The Union attempted to standardize battlefield medicine by hiring two surgeons to create medical supply lists. Many other surgeons later created medical field guides that aided in surgery and wound treatment. The Report of a committee of the associate medical members of the Sanitary Commission: on the subject of amputations is a twelve-page Civil War field guide on what circumstances require and how to perform field amputations. The Union report also briefly outlines post-care instructions, that are pre-germ theory. Many soldiers fell ill because of infection, due to wounds from living conditions or minor combat-related injuries. However, there were many unlucky soldiers whose combat wounds required amputation. The current thoughts on amputation are that it is a very drastic medical intervention and one of the last attempted treatment options. Unfortunately, during many of the early Civil War battles, surgeons performed more amputations than necessary to better understand the surgery. This is one of the reasons that the report was needed, and provided to battlefield surgeons.
The Report is a Union edition of an amputation field guide. The Confederacy had their own surgery guides, like A Manual of Military Surgery by Samuel Moore, M.D. In many ways, the Confederate military was less advanced than the Union Army, but this manual was highly advanced with 174 illustrations. However, the Union report, with it’s twelve pages of concise requirements of a wound that mandated amputation, and surgical instruction on how to perform amputations on various areas of the body, would prove very helpful in the midst of battle. Often, there were many gravely injured soldiers screaming and demanding treatment at the same time. Surgeons had to weigh the possibility of infection, with the post-injury use of the limb, and possibility of survival of the injury and surgery, while listening to the gut-wrenching cries of the wounded in an unhygienic field hospital.

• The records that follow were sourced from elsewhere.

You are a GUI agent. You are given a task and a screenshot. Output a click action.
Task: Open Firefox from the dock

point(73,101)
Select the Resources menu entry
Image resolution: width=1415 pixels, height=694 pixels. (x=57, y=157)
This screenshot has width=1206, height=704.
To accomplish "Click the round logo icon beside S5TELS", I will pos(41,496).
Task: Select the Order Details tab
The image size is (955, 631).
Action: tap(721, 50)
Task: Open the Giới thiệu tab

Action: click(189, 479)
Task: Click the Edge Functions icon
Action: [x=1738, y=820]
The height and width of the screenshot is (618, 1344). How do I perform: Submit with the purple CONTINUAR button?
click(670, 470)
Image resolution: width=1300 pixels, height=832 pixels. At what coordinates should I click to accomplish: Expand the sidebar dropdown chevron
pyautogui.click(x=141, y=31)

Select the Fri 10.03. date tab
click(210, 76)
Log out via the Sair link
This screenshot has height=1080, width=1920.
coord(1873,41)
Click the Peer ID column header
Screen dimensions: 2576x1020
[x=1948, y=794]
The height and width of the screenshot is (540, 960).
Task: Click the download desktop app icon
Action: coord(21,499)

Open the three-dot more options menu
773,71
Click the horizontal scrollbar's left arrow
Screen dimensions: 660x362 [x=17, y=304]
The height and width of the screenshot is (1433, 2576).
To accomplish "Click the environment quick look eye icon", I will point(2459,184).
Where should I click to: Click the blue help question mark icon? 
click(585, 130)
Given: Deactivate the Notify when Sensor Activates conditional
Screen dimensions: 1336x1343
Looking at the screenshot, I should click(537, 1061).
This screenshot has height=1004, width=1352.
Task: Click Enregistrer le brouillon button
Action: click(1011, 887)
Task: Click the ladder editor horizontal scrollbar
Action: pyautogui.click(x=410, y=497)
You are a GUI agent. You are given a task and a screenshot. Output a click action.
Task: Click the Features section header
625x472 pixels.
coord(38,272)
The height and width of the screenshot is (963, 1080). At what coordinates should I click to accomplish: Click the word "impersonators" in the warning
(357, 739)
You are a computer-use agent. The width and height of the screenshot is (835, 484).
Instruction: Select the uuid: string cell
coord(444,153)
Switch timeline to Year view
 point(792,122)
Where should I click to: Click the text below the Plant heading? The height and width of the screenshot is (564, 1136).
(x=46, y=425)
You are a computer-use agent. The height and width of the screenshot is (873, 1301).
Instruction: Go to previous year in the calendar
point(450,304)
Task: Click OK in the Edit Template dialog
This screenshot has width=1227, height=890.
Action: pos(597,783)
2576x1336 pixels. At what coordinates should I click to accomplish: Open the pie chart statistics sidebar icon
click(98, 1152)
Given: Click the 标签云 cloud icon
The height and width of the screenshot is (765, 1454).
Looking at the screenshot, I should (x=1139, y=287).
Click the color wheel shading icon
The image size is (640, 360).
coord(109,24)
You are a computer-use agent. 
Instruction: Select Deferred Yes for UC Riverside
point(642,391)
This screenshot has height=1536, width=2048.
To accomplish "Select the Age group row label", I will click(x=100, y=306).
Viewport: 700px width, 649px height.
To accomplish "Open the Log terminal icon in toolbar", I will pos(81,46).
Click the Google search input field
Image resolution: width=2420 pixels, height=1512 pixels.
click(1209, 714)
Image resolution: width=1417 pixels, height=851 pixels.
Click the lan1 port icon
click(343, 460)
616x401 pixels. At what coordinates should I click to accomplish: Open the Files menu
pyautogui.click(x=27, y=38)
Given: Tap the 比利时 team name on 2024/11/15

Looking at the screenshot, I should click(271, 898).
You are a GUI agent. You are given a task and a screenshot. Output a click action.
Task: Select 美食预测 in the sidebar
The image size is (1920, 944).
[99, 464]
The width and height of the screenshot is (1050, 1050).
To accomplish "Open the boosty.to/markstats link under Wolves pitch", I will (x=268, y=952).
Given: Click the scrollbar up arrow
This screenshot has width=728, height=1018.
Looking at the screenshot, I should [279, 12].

The historian Schroeder-Lein, states that field hospitals were often in a nearby home, barn, or other structure; however, if no structures were available, a shade tree would be used. Being that no official tent or area would be stocked and ready for battle made the idea of concise field guides much more needed and valued. A military surgeon could be prepared for amputation at a moment’s notice with his field guide in his pocket or with his surgical case. Although unsanitary conditions proved to be very detrimental, this report shows the innovations and advances in understanding in Civil War medicine.